EUは5日開いた財務相理事会で、米フェイスブックが発行を計画している「リブラ」など暗号資産(仮想通貨)への対応について協議し、リスクや監督上の課題が解決されるまで域内での発行を認めるべきではないとの方針を決定した。また、中国がデジタル通貨の発行準備を進めていることなどを念頭に、暗号資産を規制する域内ルールの策定に着手することを決めた。
リブラはフェイスブックがクレジットカード大手ビザ、マスターカードや配車アプリ大手ウーバーなど27社と組んで、2020年の発行を目指しているデジタル通貨。ビットコインなど他の仮想通貨と異なり、法定通貨など実質資産に裏付けされているため価値が変わらない点が最大の特徴だが、各国当局から投資家保護、マネーロンダリング(資金洗浄)、テロ資金への流用といったリスクへの対応を懸念する声が上がっている。

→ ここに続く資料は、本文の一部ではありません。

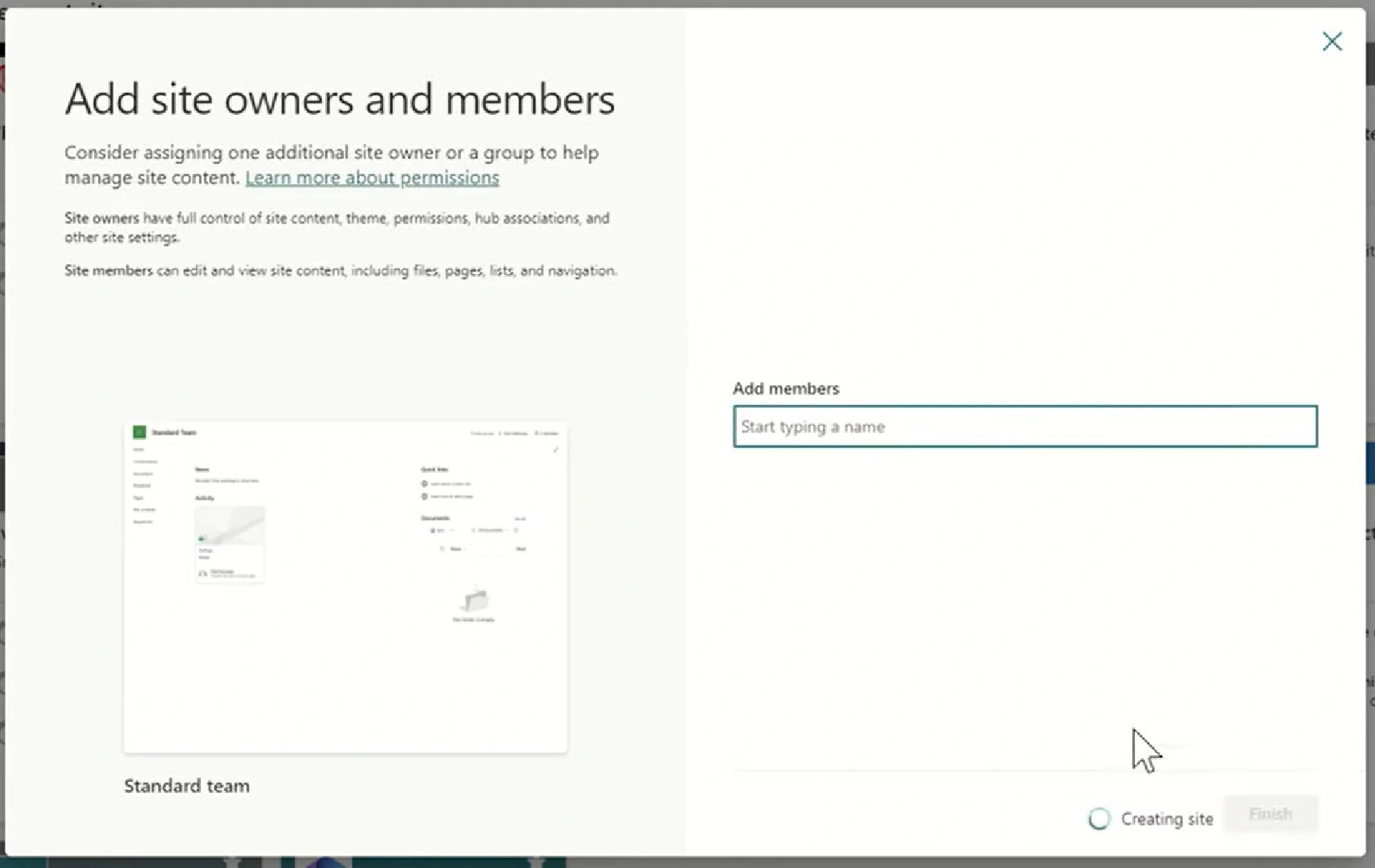The image size is (1375, 868).
Task: Click the pencil edit icon in the preview
Action: (556, 450)
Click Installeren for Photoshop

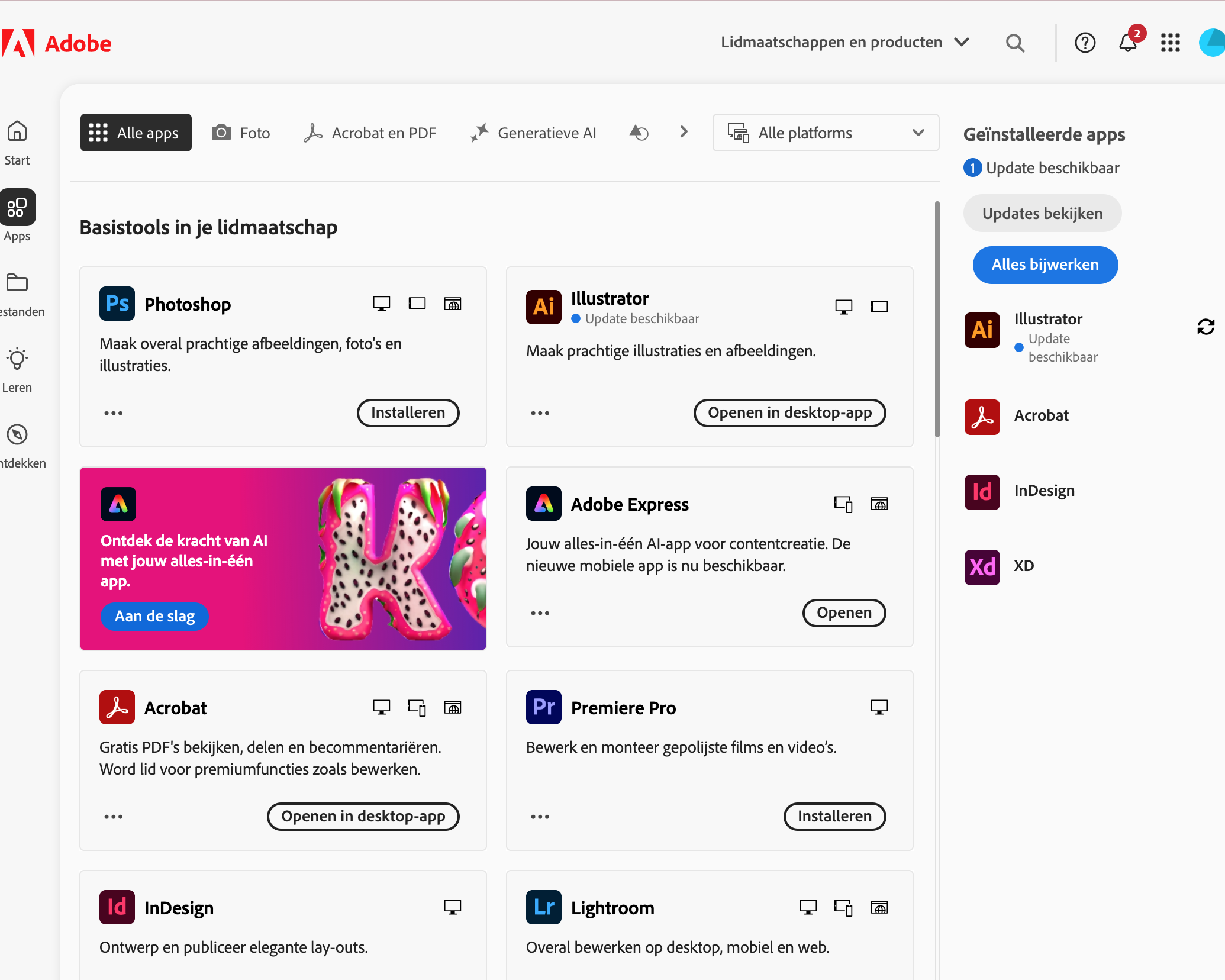tap(408, 412)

財務相理は共同声明で、デジタル通貨は低コストで迅速な支払いを可能にする一方、消費者保護やサイバーセキュリティなどの面で課題があると指摘。民間主導によるデジタル通貨の計画が既存の金融政策に悪影響を及ぼすことがあってはならないと強調した。
財務相理はまた、EU内で欧州中央銀行(ECB)に公的なデジタル通貨の発行を求める動きが出ていることを受け、ECBや各国中銀のデジタル通貨や決済システムのデジタル化に関する取り組みに留意すると表明した。ECBは理事会に提出した文書で、欧州で現金の利用が縮小すれば公的なデジタル通貨が必要になるとの認識を示したうえで、リスクや悪影響を詳細に分析する必要があると指摘している。